Things got a little tense last night when the Fremont school board discussed the possibility of laying off permanent teachers. Under current terms of the contract, only temporary teachers can be let go, and teachers with permanent teaching status are protected from layoffs.
There will be a more detailed story on this issue in tomorrow’s paper. One thing I learned from the discussion is that the Fremont Unified District Teachers Association may be the only union in the state with a contract which guarantees permanent teachers from being laid off. Not even the district’s other employee groups have this gaurantee.
Union reps say the no-layoff clause is one reason FUSD can attract and retain qualified teachers. I don’t think trustees would disagree with the benefits of job security, but as the Fremont teachers union President Jeff Poe said to me today, trustees “were looking at giving themselves maximum flexibility” when it comes to making budget cuts.

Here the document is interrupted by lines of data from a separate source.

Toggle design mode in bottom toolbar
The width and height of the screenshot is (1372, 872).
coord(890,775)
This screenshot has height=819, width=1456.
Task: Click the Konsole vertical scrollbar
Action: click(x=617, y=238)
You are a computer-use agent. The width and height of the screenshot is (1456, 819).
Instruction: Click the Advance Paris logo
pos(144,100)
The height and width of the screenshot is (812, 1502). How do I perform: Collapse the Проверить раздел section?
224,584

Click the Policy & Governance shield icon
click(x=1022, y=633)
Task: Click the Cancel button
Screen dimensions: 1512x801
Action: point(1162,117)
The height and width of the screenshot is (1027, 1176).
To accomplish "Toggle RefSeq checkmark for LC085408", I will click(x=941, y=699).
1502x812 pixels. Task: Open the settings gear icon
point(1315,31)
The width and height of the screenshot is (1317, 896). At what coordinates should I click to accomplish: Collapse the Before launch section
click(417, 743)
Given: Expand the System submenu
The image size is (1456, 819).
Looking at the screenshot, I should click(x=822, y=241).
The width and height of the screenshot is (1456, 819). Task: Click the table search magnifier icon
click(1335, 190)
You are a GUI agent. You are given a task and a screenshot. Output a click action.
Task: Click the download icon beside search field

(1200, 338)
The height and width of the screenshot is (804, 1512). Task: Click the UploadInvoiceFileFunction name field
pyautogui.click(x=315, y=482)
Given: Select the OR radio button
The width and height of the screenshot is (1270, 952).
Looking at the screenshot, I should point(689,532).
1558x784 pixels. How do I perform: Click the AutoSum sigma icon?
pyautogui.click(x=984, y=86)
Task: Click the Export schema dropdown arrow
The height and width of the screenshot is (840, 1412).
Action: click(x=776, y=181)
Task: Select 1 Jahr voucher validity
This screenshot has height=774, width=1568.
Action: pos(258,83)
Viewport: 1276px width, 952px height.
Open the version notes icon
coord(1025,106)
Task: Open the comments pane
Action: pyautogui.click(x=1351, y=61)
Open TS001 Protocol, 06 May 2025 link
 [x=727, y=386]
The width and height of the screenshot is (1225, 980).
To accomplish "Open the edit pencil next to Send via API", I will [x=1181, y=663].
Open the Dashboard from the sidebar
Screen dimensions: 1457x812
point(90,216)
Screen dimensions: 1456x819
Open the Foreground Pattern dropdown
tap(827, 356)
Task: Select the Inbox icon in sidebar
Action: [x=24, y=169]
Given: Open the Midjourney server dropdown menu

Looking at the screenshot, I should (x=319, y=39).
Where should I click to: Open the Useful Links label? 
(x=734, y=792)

The district must cut $25 million over the next two years. Although trustees weren’t directly being asked to amend the teachers contract, by approving program cuts, some teachers with permanent teaching status might end up without jobs. Hence, Wednesday’s discussion ended up being about whether the board could make such cuts, and, by default, about the job security of permanent teachers.
Ivy Wu, one of the school board members, was visibly frustrated with the budget crisis. At a loss for words initially, Wu eventually summed up her feelings by blurting out, “It really sucks,” which elicited a few chuckles from audience members. But a couple board members borrowed her words later on, so perhaps it is the best way to describe the state’s budget impacts on education.